### WHAT YOU ARE ASKED TO DO
In the entries below, begin at the line with "This screenshot has" and stop after the line with "Task: Click the bottom-right action button"; output those lines exactly and omit the pictures.

○ ○ ○ ○

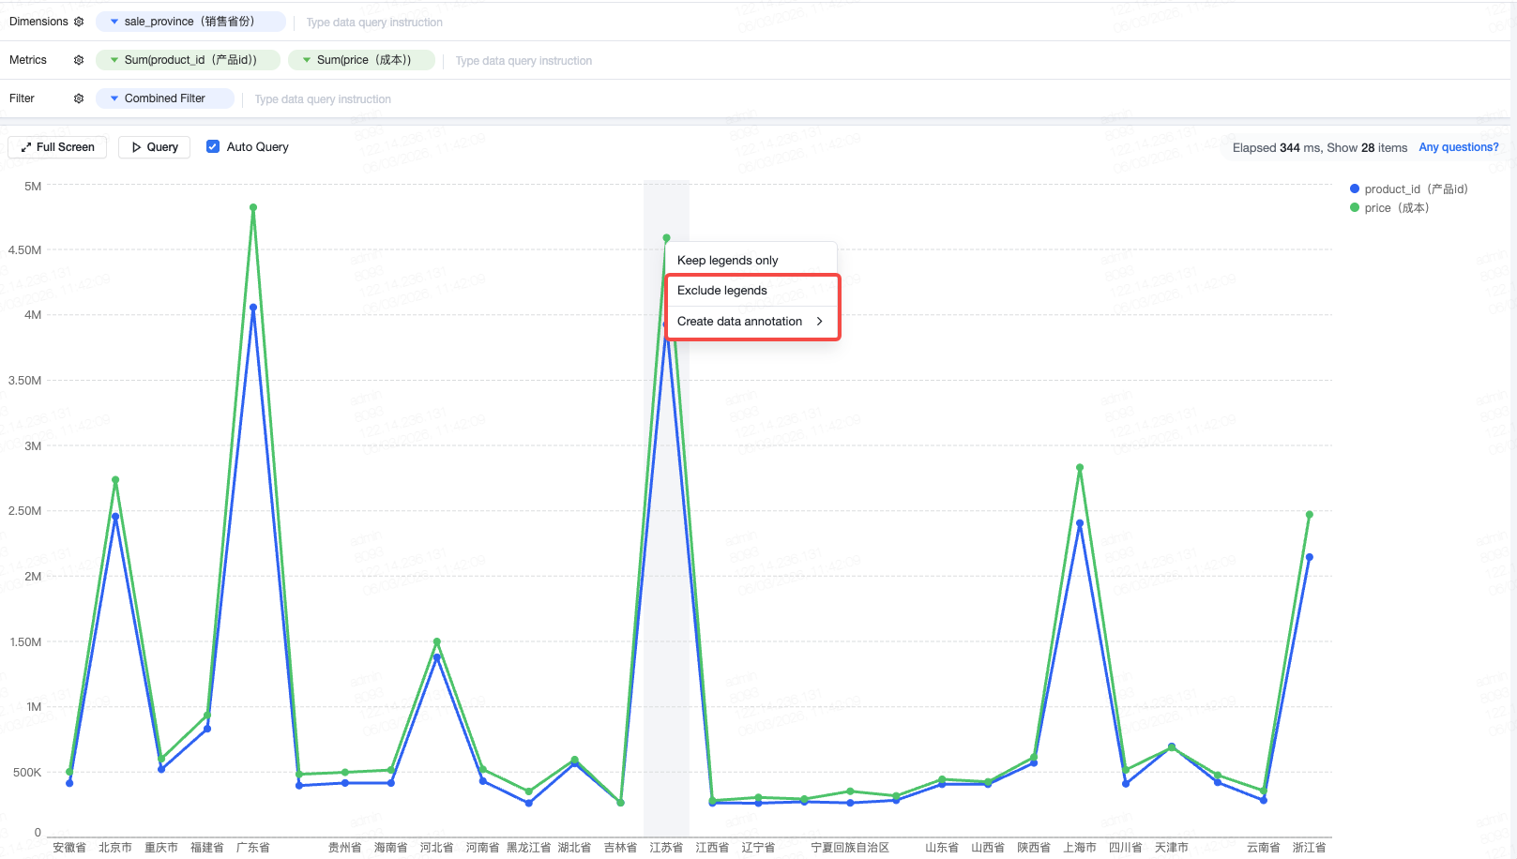Open the Dimensions settings gear
Image resolution: width=1517 pixels, height=859 pixels.
(x=79, y=22)
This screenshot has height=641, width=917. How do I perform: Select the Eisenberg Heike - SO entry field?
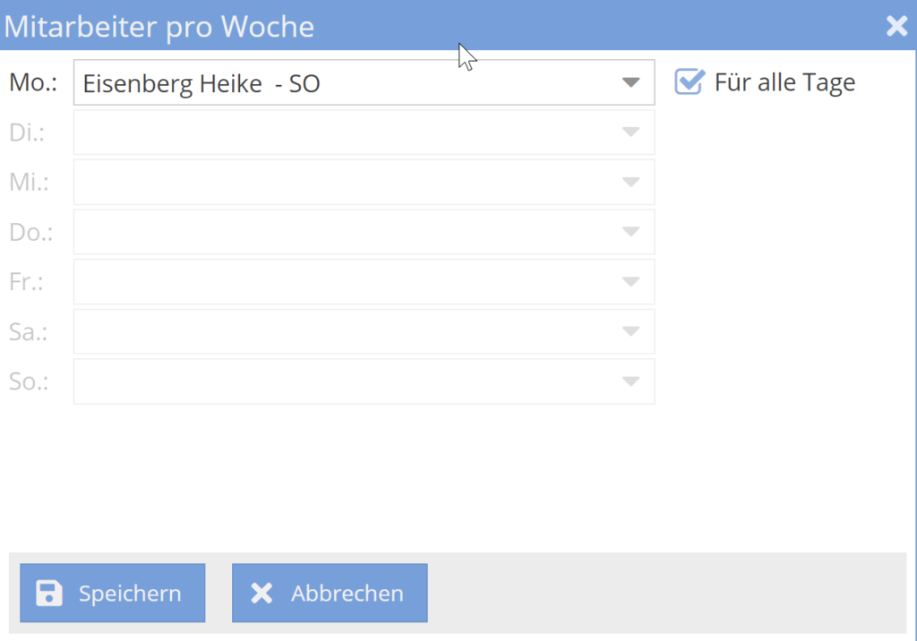coord(358,81)
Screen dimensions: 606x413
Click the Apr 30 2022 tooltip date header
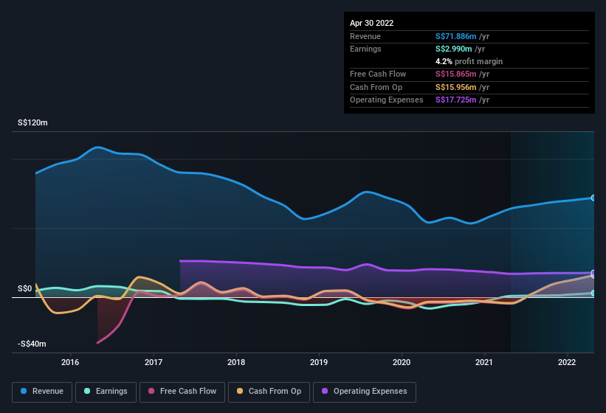(x=372, y=23)
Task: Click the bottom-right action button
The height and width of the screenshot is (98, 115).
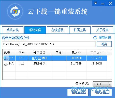Action: click(101, 92)
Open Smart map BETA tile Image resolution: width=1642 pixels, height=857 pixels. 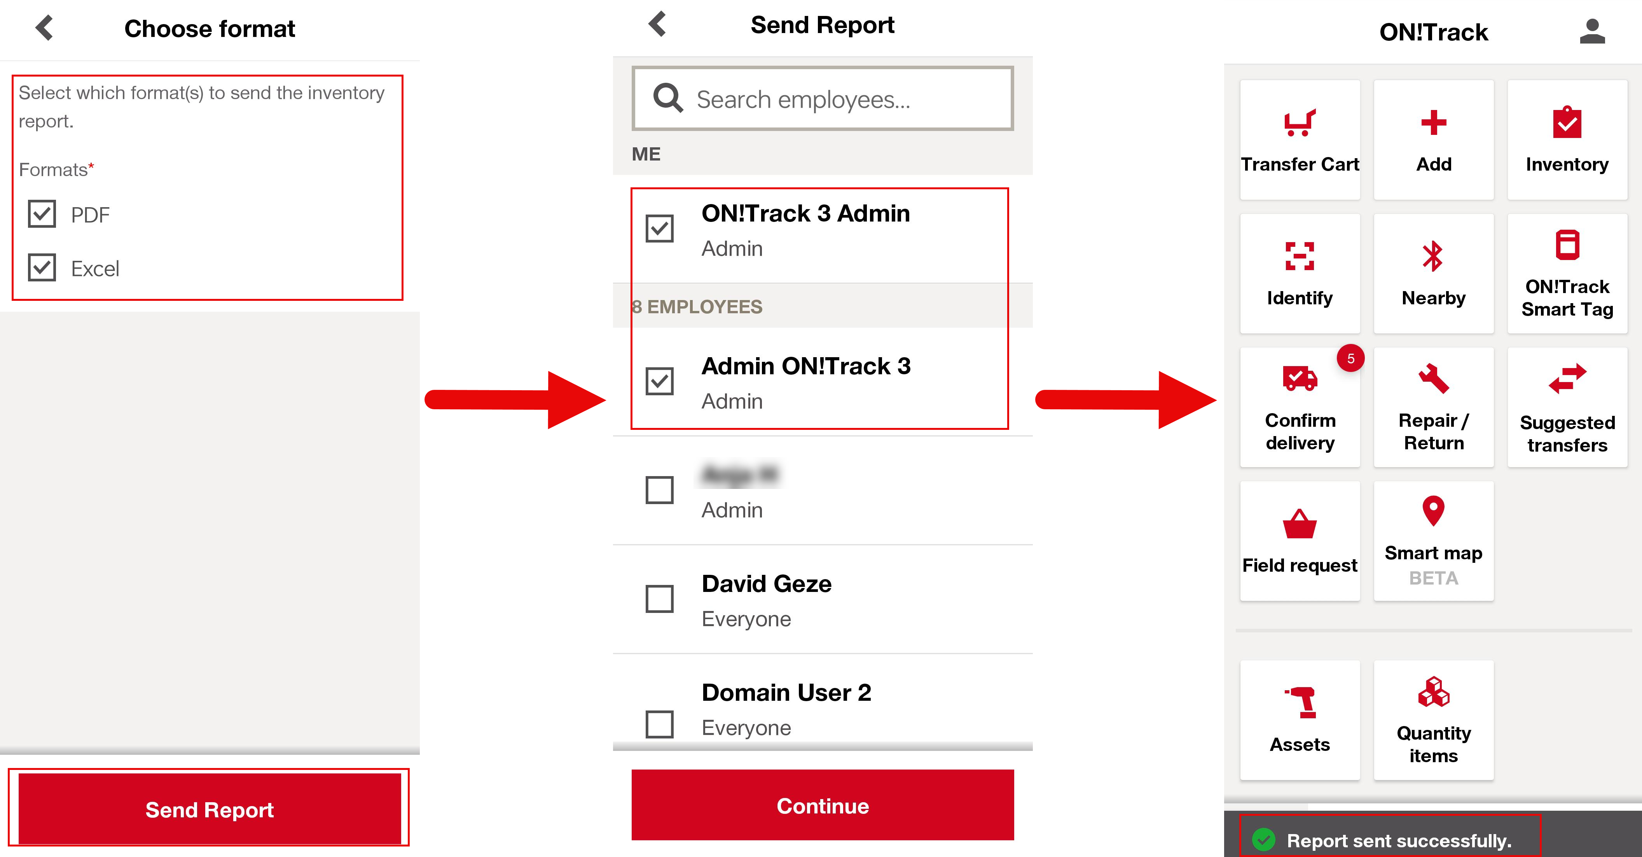point(1434,541)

○ ○ ○ ○

### OUTPUT BELOW
This screenshot has height=641, width=917. How do I perform: Select the Eisenberg Heike - SO entry field?
coord(358,81)
Screen dimensions: 606x413
Click the Apr 30 2022 tooltip date header
(x=372, y=23)
Task: Click the bottom-right action button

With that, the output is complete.